[<prev] [next>] [<thread-prev] [thread-next>] [day] [month] [year] [list]
Message-ID: <0a5c7897-ed95-4198-9896-ddae64335083@redhat.com>
Date: Tue, 29 Apr 2025 14:10:08 +0200
From: Paolo Abeni <pabeni@...hat.com>
To: chia-yu.chang@...ia-bell-labs.com, horms@...nel.org, dsahern@...nel.org,
kuniyu@...zon.com, bpf@...r.kernel.org, netdev@...r.kernel.org,
dave.taht@...il.com, jhs@...atatu.com, kuba@...nel.org,
stephen@...workplumber.org, xiyou.wangcong@...il.com, jiri@...nulli.us,
davem@...emloft.net, edumazet@...gle.com, andrew+netdev@...n.ch,
donald.hunter@...il.com, ast@...erby.net, liuhangbin@...il.com,
shuah@...nel.org, linux-kselftest@...r.kernel.org, ij@...nel.org,
ncardwell@...gle.com, koen.de_schepper@...ia-bell-labs.com,
g.white@...lelabs.com, ingemar.s.johansson@...csson.com,
mirja.kuehlewind@...csson.com, cheshire@...le.com, rs.ietf@....at,
Jason_Livingood@...cast.com, vidhi_goel@...le.com
Subject: Re: [PATCH v5 net-next 10/15] tcp: accecn: AccECN option send control
On 4/22/25 5:35 PM, chia-yu.chang@...ia-bell-labs.com wrote:
> From: Ilpo Järvinen <ij@...nel.org>
>
> Instead of sending the option in every ACK, limit sending to
> those ACKs where the option is necessary:
> - Handshake
> - "Change-triggered ACK" + the ACK following it.
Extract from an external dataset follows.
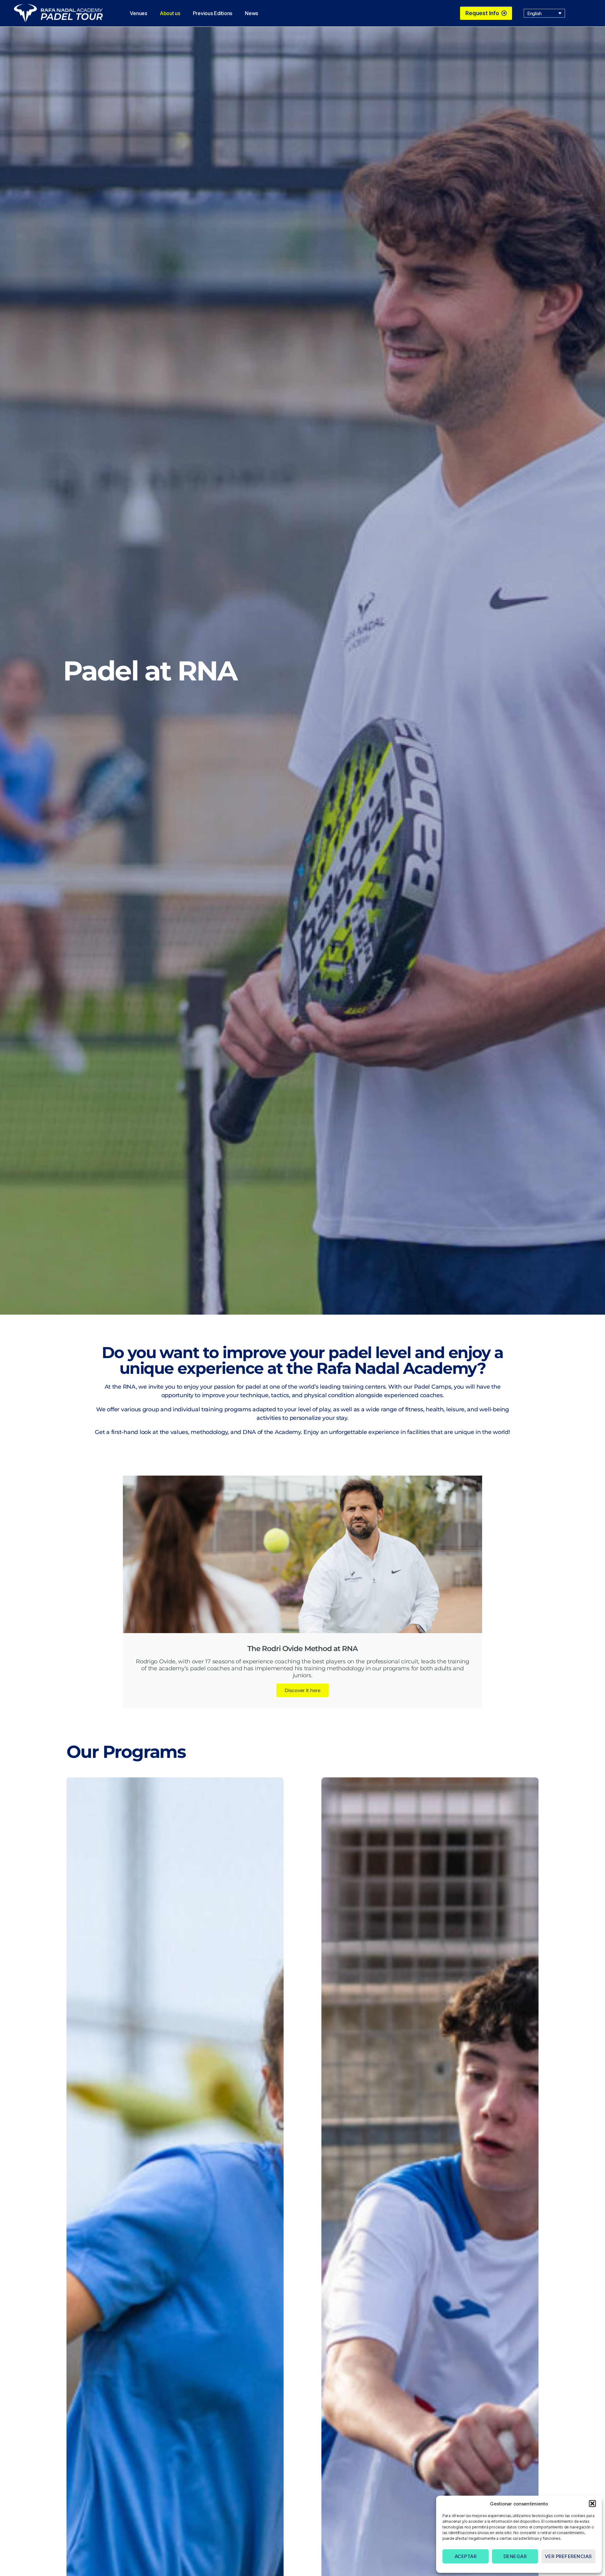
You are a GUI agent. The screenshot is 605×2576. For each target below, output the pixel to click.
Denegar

The
> 2nd ACK is necessary to unambiguously indicate which
> of the ECN byte counters in increasing. The first
> ACK has two counters increasing due to the ecnfield
> edge.
> - ACKs with CE to allow CEP delta validations to take
> advantage of the option.
> - Force option to be sent every at least once per 2^22
> bytes. The check is done using the bit edges of the
> byte counters (avoids need for extra variables).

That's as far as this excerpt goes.